Fatores Biológicos, Psicológicos e Sociais
A psicóloga ressaltou que a pedofilia é determinada por uma combinação de fatores biológicos, psicológicos e sociais. Não se nasce pedófilo. Estudos apontam alterações cerebrais em pedófilos, principalmente nas áreas associadas ao controle do impulso e ao impulso sexual. Fatores pré-natais, como maior exposição a hormônios masculinos, também podem influenciar.
Os fatores psicológicos são extremamente subjetivos e pessoais, relacionados a como a criança lidou com frustrações, privações, traumas e negligência. O ambiente em que a criança se desenvolveu também é crucial. Ambientes permissivos à hipersexualização infantil, com histórico de agressividade, uso de álcool e drogas, ou abuso sexual, aumentam o risco.
Controle, Não Cura
Danielis esclareceu que a pedofilia não tem cura, mas pode ser controlada.
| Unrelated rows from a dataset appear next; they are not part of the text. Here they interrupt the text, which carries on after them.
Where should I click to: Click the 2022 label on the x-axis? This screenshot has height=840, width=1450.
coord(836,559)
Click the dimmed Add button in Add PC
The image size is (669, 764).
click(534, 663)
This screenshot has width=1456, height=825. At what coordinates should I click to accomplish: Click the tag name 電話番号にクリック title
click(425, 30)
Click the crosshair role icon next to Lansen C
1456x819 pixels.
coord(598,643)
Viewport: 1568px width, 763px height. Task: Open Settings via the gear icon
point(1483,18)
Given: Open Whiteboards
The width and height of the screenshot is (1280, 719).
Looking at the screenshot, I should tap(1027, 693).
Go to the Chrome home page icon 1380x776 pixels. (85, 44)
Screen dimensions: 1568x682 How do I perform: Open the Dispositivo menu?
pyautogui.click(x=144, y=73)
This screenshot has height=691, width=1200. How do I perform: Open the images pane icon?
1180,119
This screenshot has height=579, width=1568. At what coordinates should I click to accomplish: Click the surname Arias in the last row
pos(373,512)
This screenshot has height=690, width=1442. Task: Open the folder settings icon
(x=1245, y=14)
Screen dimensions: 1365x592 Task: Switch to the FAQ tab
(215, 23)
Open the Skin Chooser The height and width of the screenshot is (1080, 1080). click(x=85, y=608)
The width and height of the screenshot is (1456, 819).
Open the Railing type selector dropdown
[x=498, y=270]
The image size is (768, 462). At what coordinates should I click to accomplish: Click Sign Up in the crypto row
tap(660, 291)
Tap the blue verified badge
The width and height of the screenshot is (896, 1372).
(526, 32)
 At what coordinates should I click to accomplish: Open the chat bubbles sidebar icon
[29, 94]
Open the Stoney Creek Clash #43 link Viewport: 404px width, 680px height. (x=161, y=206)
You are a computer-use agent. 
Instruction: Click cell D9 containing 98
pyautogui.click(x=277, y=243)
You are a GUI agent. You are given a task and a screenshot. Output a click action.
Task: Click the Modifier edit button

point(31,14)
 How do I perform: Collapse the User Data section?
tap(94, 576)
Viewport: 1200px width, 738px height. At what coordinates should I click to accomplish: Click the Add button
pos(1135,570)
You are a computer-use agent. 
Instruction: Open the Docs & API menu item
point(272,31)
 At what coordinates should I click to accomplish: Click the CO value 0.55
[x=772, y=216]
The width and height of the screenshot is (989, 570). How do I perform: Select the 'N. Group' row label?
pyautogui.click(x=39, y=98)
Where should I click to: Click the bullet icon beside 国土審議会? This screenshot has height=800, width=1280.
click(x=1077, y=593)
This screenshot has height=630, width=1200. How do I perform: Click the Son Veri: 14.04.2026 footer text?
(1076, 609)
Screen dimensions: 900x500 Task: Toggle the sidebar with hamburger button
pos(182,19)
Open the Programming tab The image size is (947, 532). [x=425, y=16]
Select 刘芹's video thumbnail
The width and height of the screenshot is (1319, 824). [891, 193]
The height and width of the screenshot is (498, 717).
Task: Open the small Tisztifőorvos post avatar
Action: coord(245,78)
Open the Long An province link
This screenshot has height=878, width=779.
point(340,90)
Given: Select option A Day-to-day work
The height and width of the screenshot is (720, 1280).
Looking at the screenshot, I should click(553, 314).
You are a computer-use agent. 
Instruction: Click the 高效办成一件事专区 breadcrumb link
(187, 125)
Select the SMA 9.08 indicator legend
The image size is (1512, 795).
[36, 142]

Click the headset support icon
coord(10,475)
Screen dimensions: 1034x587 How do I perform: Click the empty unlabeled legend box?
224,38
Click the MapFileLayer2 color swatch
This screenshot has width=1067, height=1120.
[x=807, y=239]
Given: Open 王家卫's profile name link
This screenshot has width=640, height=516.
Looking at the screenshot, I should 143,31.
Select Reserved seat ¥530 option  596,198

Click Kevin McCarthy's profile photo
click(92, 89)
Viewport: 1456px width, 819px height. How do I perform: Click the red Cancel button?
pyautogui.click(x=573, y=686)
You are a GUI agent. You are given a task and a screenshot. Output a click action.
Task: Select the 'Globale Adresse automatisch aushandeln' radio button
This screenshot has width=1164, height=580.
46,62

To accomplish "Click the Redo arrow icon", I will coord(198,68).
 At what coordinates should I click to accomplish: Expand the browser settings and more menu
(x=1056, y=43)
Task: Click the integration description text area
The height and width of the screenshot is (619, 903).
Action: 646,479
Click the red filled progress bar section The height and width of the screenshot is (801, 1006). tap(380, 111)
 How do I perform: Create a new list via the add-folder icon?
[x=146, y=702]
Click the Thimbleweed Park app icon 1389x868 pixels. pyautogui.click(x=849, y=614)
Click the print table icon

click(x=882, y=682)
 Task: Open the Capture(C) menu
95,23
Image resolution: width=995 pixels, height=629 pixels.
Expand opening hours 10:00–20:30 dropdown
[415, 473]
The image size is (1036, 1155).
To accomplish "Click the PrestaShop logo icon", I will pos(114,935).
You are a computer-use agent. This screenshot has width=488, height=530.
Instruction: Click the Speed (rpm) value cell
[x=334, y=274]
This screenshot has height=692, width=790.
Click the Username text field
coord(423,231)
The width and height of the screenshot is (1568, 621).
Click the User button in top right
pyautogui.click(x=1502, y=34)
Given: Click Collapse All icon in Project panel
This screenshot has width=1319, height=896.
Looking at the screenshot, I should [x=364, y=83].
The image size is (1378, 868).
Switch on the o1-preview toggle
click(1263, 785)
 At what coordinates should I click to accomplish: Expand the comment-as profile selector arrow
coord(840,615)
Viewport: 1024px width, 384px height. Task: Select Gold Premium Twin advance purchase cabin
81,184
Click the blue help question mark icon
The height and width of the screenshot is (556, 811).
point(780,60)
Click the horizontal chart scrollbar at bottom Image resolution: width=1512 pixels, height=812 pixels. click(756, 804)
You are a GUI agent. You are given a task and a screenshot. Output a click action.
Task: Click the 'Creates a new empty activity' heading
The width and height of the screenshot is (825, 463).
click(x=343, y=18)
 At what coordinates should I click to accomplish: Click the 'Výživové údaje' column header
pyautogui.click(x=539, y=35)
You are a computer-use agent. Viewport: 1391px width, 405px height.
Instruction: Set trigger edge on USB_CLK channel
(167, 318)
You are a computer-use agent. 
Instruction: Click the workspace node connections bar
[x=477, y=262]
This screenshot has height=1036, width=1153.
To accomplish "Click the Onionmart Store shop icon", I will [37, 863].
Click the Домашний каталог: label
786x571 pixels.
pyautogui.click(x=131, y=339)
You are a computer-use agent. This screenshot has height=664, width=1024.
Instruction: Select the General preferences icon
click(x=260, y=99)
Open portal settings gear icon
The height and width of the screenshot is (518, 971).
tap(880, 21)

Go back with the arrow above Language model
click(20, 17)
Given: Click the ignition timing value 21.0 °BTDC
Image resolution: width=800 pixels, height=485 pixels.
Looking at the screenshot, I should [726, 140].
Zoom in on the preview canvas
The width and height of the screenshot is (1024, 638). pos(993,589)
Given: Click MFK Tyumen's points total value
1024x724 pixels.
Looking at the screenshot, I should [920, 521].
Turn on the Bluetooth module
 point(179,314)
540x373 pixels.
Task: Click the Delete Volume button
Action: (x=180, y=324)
O transtorno pedofílico é reconhecido em manuais de diagnóstico em saúde mental (CID-11 e DSM-5) e é considerado uma condição crônica, podendo estar associada a transtornos de personalidade, como o narcisista e o antissocial.
O tratamento envolve medidas legais e judiciais, como prisão ou internação, para aqueles que já manifestaram o impulso. Indivíduos que sentem sofrimento pelo desejo por crianças buscam ajuda e são submetidos à psicoterapia a longo prazo, tratamento medicamentoso (antipsicóticos, antidepressivos) e, em alguns casos, castração química.
Identificando o Perfil e a Importância da Atenção
A psicóloga alertou para o perfil do pedófilo: um indivíduo carismático com crianças, com aparência de normalidade e inteligência na média ou acima da média. Ele é atencioso exclusivamente com crianças, tem poucos laços profundos com adultos e busca atuações profissionais que permitam o contato com crianças. Apresenta baixa capacidade de empatia e, em casos mais graves, justifica seus atos dizendo que não fez mal à criança ou que ela quis.
Danielis mencionou o filme “Um Olhar do Paraíso” como um exemplo de como um pedófilo pode passar despercebido. Ela também respondeu à pergunta de uma ouvinte, Nívia, afirmando que, embora a maioria dos pedófilos seja homens (95%), mulheres também podem cometer esse crime, muitas vezes de forma mais sutil, dificultando a identificação.
A principal recomendação é atenção. Pais devem estar atentos aos sinais e confiar em sua intuição. Se houver desconfiança, é fundamental proteger a criança. A psicóloga enfatizou a importância de conversar com os filhos sobre a inviolabilidade de seus corpos.
A discussão sobre a pedofilia, embora desconfortável, é fundamental para conscientizar e proteger as crianças.